─── TEXT EXCERPT

Wagging the Smog


By Brandon Keim


For the last six years, the Environmental Protection Agency has been doing battle with a formidable foe: itself. While one arm of the agency has pursued lawsuits against power companies that evade the Clean Air Act's pollution-cutting mandates, another has tried to change the mandates so that they no longer apply.

In the coming months, this strange battle will reach a climax. The Supreme Court will hear a case prompted by an EPA lawsuit against an allegedly rule-breaking power company; at the same time, the EPA will try to rewrite those very rules so that the power company isn't breaking them. If this sounds confusing, that's because it is — but the outcome will profoundly influence the state of our skies and health.

──────

**SET TASKS**
(A) In the EPA article, why does the agency end up fighting itself?
(B) List every person, agency, court, and law that the EPA article names.

─── GIVEN DATA

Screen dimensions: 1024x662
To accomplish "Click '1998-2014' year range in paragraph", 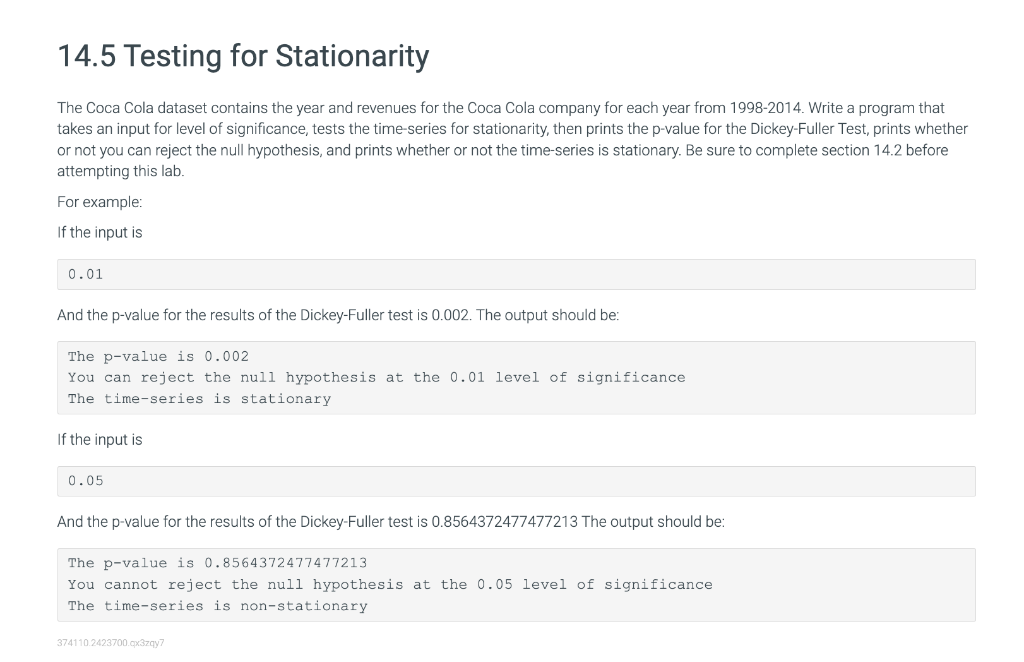I will 765,108.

──────

**EXPECTED RESULTS**
(A) One arm of the EPA sues power companies that evade the Clean Air Act's pollution-cutting mandates. Another arm tries to change those mandates so they no longer apply. The article says that in the coming months the agency will try to rewrite the very rules that an EPA lawsuit, now before the Supreme Court, says a power company broke.

(B)
- Brandon Keim
- Environmental Protection Agency (EPA)
- Clean Air Act
- Supreme Court